CPA’s latest forecast anticipates growth of 3.4% this year and 5.2% next year, with private housing, infrastructure and commercial work the main drivers
The construction industry is set to grow by 3.4% this year and 5.2% next year the latest forecast from the Construction Products Association (CPA) has found.
The CPA forecast anticipates that growth in private house building, infrastructure work and commercial activity are set to drive recovery in the industry over the next four years.
The CPA forecasts growth of 3.4% in 2014 and by a further 5.2% in 2015, well up on the 2.7% and 4.6% forecast just three months ago.
The CPA projects growth to continue throughout the forecast period to 2017, with increases of 4.4% in 2016 and 3.8% in 2017.
This comes after a 7.5% fall in construction output in 2012 and what the CPA estimates to be a 1% rise in 2013.
However, the CPA warns that despite the positive outlook over the next four years “considerable uncertainties remain regarding the long-term sustainability of the recovery in the industry and wider economy in the latter years of this forecast post-2015”.
Other key points from the forecast include:
- Infrastructure sector expected to grow 6.8% in 2014; 9.5% in 2015; 11% in 2016; and 7.6% in 2017
- Commercial sector forecast to grow 2.4% this year; 6% in 2015; 4.5% in 2016; and 4.7% in 2017
- Retail subsector output growth of 2% is forecast in 2014, with 5% rises expected in 2016 and 2017
- Private housing output expected to grow 10% in 2014 and 2015, before dipping to 5% in 2016 and 2% in 2017 as government measures such as Help to Buy cease
- Public housing starts to rise 2% in 2014 and 2015 before marginal growth thereafter, with government focusing on affordable, not social, housing provision
- Private housing repair, maintenance and improvement is expected to grow 3.5% in 2014 and then 4% per year until 2017
- Public non-housing, which includes education and health, expected to remain anaemic, with a 0.6% contraction this year, followed by 0.8% growth in 2015; 2.2% growth in 2016; and 2.7% growth in 2017
- Factories growth of 6% is forecast for 2014; thereafter 5% per year growth is projected until 2017
- Warehouses subsector output is forecast to rise 10% in 2014 and 8% in 2015.
Noble Francis, CPA economics director, said the construction industry was “in a very different place” to a year ago when output fell to a level 15.4% below its pre-recession peak.
He said: “Since 2013 Q1, activity has picked up considerably. Initially this was due to a rapid expansion in house building but more recently growth in new infrastructure and a recovery in London commercial activity have supplemented further rises in private housing.
“Private housing has seen a rapid recovery, albeit from levels of house building that are half the number needed to meet the number of households created.
“This private housing growth has been driven by wider economic recovery and government’s Help to Buy policy.
“While initial concerns were that this policy would fuel house price inflation, but clearly both house prices and house building have risen significantly.
“After 2015, without Help to Buy to support housing market demand, there are strong concerns about whether house building will continue to improve despite the clear need for new housing.

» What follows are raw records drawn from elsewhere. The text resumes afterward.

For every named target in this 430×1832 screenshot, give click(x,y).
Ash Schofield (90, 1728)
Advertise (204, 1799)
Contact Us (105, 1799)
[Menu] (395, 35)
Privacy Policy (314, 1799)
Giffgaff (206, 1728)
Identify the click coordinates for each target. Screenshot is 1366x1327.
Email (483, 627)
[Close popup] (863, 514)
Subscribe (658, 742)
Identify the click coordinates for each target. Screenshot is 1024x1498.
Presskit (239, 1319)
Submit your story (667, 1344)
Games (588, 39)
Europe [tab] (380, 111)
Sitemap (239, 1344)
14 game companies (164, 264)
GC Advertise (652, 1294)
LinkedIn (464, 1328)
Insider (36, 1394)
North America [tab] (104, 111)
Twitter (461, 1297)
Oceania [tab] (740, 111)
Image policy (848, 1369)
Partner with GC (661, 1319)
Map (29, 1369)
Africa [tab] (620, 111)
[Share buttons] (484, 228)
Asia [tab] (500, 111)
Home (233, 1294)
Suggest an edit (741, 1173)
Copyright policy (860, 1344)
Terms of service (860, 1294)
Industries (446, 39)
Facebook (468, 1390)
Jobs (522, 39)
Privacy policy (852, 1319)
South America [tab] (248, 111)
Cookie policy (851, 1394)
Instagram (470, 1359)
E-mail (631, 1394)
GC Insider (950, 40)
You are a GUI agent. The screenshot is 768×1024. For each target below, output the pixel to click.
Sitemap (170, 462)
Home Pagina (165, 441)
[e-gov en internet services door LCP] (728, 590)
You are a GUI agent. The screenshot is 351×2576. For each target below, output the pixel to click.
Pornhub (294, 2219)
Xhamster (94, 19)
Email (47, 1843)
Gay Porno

“As a consequence, [our] forecasts anticipate the growth in private housing starts slowing in 2016.”
Francis said that the infrastructure sector was a key driver of growth in the second half of 2013, with output in the sector forecast to increase 39.7% by 2017.
He said this growth was primarily driven by an expected recovery in roads construction, where output fell by over 50% in the space of two years, combined with further growth in rail construction.
He said: “In the medium-term, from 2015, infrastructure is also expected to be supported by double-digit growth in the energy sub-sector due to main works on the first of the new nuclear reactors at Hinkley Point C.
“However, the project has already been subject to considerable delays so further delays cannot be discounted, which would hinder infrastructure growth in the longer term.”
In the commercial sector, Francis said major office projects coming online in London last year had helped spark a recovery in a sector which fell 33.1% between 2008 and 2012.
He said the sector was now forecast to grow 2.7% in 2014 following growth of 2.4% in 2013. From 2015, wider economic recovery and a rise in demand for prime office and retail space outside of London and the South East should also boost the sector,” he added.
“The largest constraint to industry recovery continues to be public sector construction. Public non-housing output fell 27.2% between 2010 and 2012 and the sector is not anticipated to recover until the impacts of capital investment growth feed through in 2015.”